Já nos USA, as DESIGUALDADES SOCIAIS são mato, e a EXPLORAÇÃO desenfreada do TRABALHO só tem sido atenuada por beneficiar da EXPLORAÇÃO MUNDIAL, ao afluirem ao País Capitais de TODO o MUNDO e o Dólar funcionar como MOEDA UNIVERSAL. Para já não falar do bloqueio que tem feito ao DESENVOLVIMENTO dos POVOS de que a América Latina é exemplo acabado.

3 - Além disso, quando se afirma que a CHINA substituiu a "Revolução mundial" pela "Realpolitik" - o que faz pressupor o "abandono de velhos objectivos" - há que voltar a olhar tudo isso à "distância". E dar mais atenção ao que LENINE designava de "ANÁLISE CONCRETA da SITUAÇÃO CONCRETA" ou seja, olhar as coisas não só por fora mas, também por dentro. Por mim, fiquei "surpreendido" quando tomei - mais recentemente - algum conhecimento sobre os debates "quentes" acerca da TRANSIÇÃO no início da REVOLUÇÃO de 17 e das suas DIFICULDADES e OPÇÕES sobre o FUTURO sempre DESCONHECIDO. E, curiosamente, vi também surgir as MESMAS QUESTÕES - e dificuldades sérias - logo no INÍCIO da REVOLUÇÃO CUBANA e nos debates que seguiram sobre a mesma TRANSIÇÃO.
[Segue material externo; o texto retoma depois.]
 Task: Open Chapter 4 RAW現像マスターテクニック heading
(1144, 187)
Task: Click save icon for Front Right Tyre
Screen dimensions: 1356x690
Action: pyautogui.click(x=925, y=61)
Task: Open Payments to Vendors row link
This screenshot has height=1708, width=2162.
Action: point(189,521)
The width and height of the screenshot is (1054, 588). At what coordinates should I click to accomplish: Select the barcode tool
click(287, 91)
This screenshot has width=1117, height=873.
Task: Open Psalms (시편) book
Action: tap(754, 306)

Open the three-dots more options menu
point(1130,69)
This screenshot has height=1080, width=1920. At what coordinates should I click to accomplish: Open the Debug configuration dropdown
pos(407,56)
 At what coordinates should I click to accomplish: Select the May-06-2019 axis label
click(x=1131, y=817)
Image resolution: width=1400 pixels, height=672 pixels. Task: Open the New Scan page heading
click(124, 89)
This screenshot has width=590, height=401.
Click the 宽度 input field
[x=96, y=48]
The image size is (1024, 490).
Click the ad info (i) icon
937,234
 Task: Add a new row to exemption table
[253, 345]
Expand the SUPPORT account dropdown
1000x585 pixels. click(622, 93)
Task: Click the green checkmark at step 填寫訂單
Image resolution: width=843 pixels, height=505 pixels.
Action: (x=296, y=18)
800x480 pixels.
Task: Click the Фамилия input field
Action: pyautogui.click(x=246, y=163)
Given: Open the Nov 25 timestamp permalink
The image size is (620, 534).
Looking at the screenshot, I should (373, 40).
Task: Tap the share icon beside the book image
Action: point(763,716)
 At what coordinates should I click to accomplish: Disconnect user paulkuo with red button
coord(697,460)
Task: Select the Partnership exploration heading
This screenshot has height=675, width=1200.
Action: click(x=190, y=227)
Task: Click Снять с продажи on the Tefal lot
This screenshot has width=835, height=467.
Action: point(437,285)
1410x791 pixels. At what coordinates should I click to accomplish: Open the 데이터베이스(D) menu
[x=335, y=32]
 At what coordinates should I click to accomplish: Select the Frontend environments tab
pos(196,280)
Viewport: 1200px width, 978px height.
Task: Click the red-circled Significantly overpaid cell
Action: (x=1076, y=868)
Quanto à CHINA, ficaria agradecido que me explicassem porque Deng Xiaoping é hoje tido em "consideração" e não já o "revisionista". De facto, a TRANSIÇÃO não está descrita nos livros sagrados. Nem poderia estar. A cada um o seu trajecto...

4 - Mas quem tenha DADOS, que os "ponha sobre a mesa". Esclarecer os cérebros, é boa prática.